The winter of 2002-03 was especially stormy, with the City of Ukiah receiving more than half of its average annual rainfall in the month of December. Plaintiff recalled two storms that month: one "somewhere in the middle of the month and then again at the end of the month." Gamboa Decl. ¶ 6, Ex. D (pp. 62-63). And just as in past winters, with the rain came the leaks.

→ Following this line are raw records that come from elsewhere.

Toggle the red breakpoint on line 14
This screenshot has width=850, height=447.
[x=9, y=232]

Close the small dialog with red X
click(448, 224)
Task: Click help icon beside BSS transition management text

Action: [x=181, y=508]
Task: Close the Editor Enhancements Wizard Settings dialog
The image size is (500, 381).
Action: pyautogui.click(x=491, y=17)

On December 13, 2002, Plaintiff contacted a roofing company to conduct "emergency roof repairs." Id. at 39-40. Plaintiff described the water incursion he observed in December as "pouring into the building," and that water was "coming down the walls." Id. at 40. On December 28, 2002, Plaintiff called Ms. Holland and told her, "[w]e have a real problem. Can you bring towels?" Id. at ¶ 5, Ex. C (p. 6). Ms. Holland described the water incursion she observed as "sheeting down [the] wall" and "the carpets squished when you walked on it."Id. at 7. According to Plaintiff, water was also coming "from the ceiling tiles," and "we had buckets in the hallway trying to collect it and we had towels and stuff spread." Id. at ¶ 6, Ex. D (p. 40). "It was coming in the closet, huge amounts, and then in the bathroom as well." Id. Plaintiff acknowledged that he observed all of this "around the end of the year, the 28th [of December], that period of time." Id. at 43. When later asked how far the water damage was spread at that time, Plaintiff replied "everything was wet up here. Carpets were wet. . . . It got under the linoleum." Id. at 41. Plaintiff described the ceiling tiles as "saturated," "sagging," and "dripping." Id. at 43.

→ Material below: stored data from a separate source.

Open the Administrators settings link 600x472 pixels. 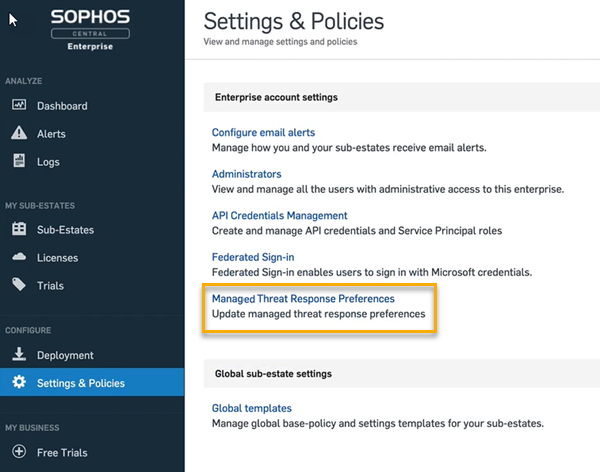[246, 174]
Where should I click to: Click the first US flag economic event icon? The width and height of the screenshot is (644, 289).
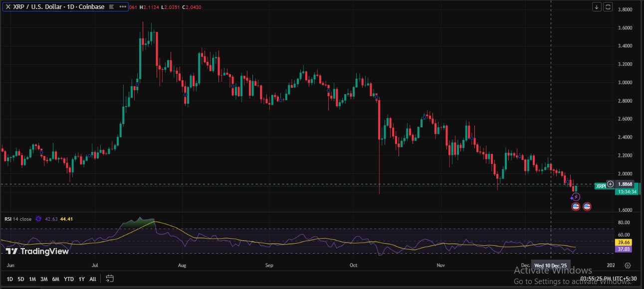[x=576, y=206]
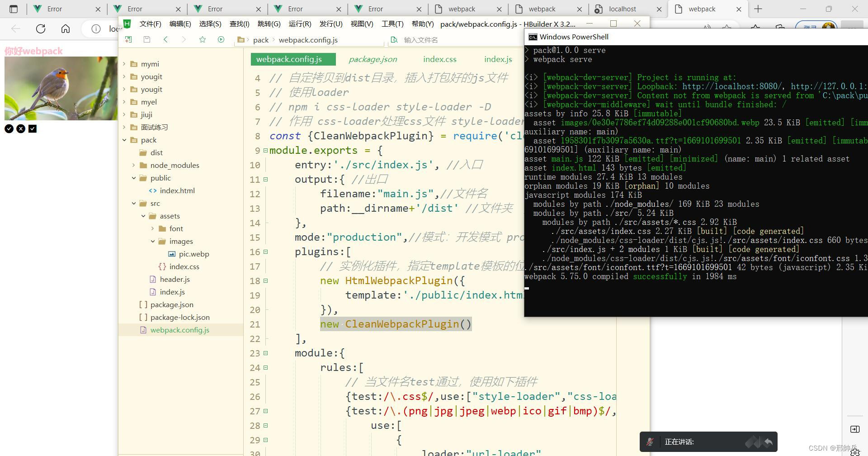
Task: Collapse the src folder in project tree
Action: click(x=134, y=204)
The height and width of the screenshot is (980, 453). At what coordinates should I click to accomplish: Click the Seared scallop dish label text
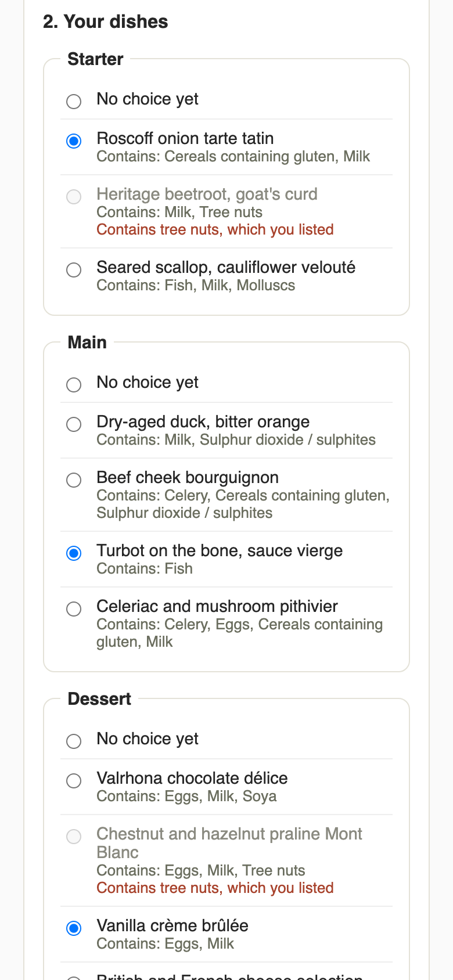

Plaintiff described the phenomenon as "kind of like one of those environmental water things that you buy where water runs down in a sheet." Gamboa Decl. ¶ 6, Ex. D (pp. 42-43).
Around that time Plaintiff placed a call to his contractor, Gary Schinsing, who stated that he was contacted about a problem with "leaks in the upstairs offices." Id. at ¶ 7, Ex. E (p. 4). His workers removed damaged, sagging ceiling tiles. Id. at ¶ 6, Ex. D (p. 43); Second Gamboa Decl. ¶ 6, Ex. K. Mr. Schinsing described the damage he saw while on the premises between January 6-8: "[w]hat I recall was wet dripping sheet rock, wet enough to put your finger in, like it was very soft. The ceilings were wet and stained from all — water — the carpets were soaked." Gamboa Decl. ¶¶ 3, 4, Ex. H, (p. 5), I (p. 33). He also said, "I think a tile or two in the hallway was down," and described the tiles as "soaked, distorted and stained." Id. at ¶ 4, Ex. I (p. 34). Around this time, Mr. Schinsing determined that one of the causes of the leaks was the improper installation of the HVAC units on the roof. He also determined that the accumulation of pigeon waste such as feathers and droppings in the roof drains was a cause of the leaks.
Mr. Schinsing placed the date of the call as sometime "between the holidays," possibly referring to Christmas and New Years' Day.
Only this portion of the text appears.